● Written exercise: Rewrite the lines below, switching "pixels" for "px" wherever it occurs and keeping everything else unchanged. Omit the pictures from your answer.

[Data on locating visible targets]
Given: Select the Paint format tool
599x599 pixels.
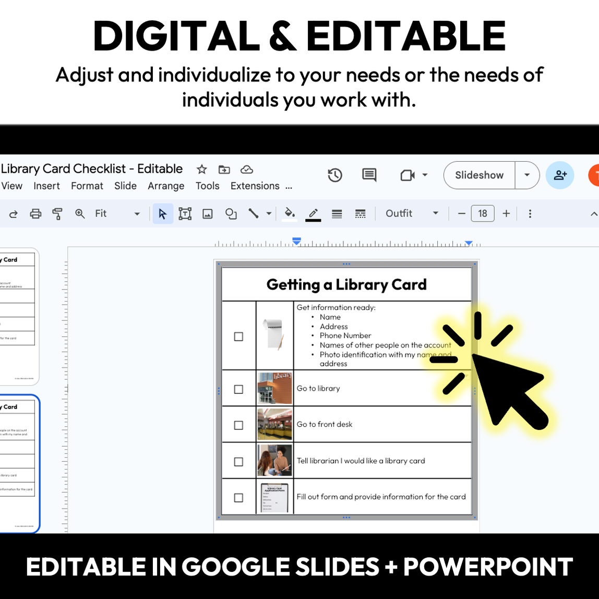Looking at the screenshot, I should [56, 213].
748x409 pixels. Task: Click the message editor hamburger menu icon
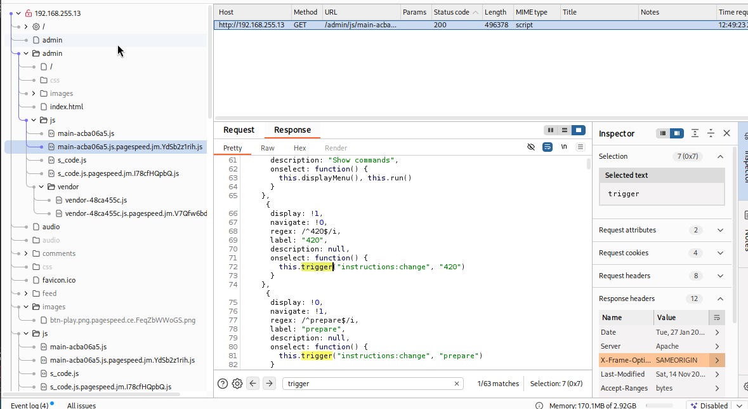coord(580,147)
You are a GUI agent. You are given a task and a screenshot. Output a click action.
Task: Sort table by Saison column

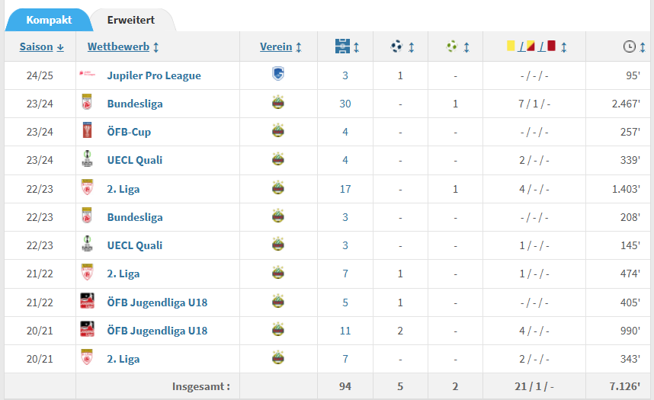click(42, 46)
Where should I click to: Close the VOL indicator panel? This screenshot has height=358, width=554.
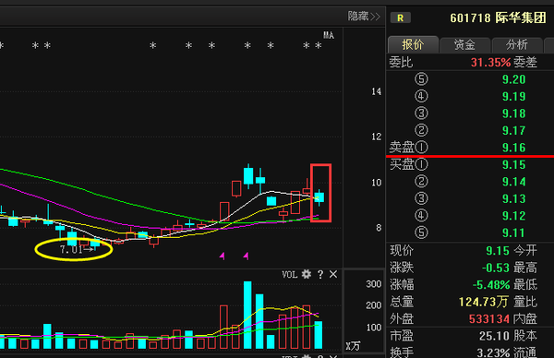pos(333,274)
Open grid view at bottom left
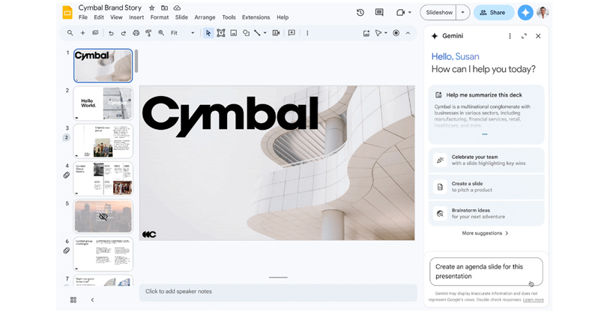The height and width of the screenshot is (312, 604). pyautogui.click(x=73, y=300)
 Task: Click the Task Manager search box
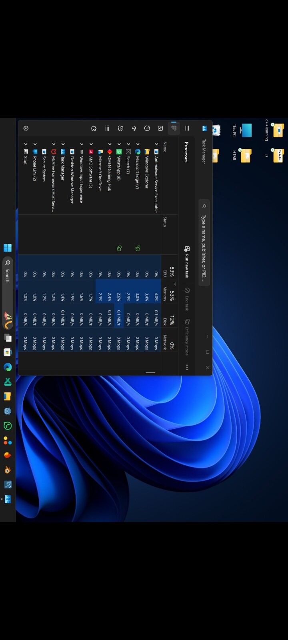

● Final result:
Given: Select the Paint format tool
599x599 px.
Looking at the screenshot, I should [56, 213].
748x409 px. Task: Click the message editor hamburger menu icon
coord(580,147)
You are a GUI agent. You are given a task and a screenshot. Output a click action.
Task: Sort table by Saison column

click(42, 46)
Where should I click to: Close the VOL indicator panel? This screenshot has height=358, width=554.
pos(333,274)
Open grid view at bottom left
The height and width of the screenshot is (312, 604). pyautogui.click(x=73, y=300)
 Task: Click the Task Manager search box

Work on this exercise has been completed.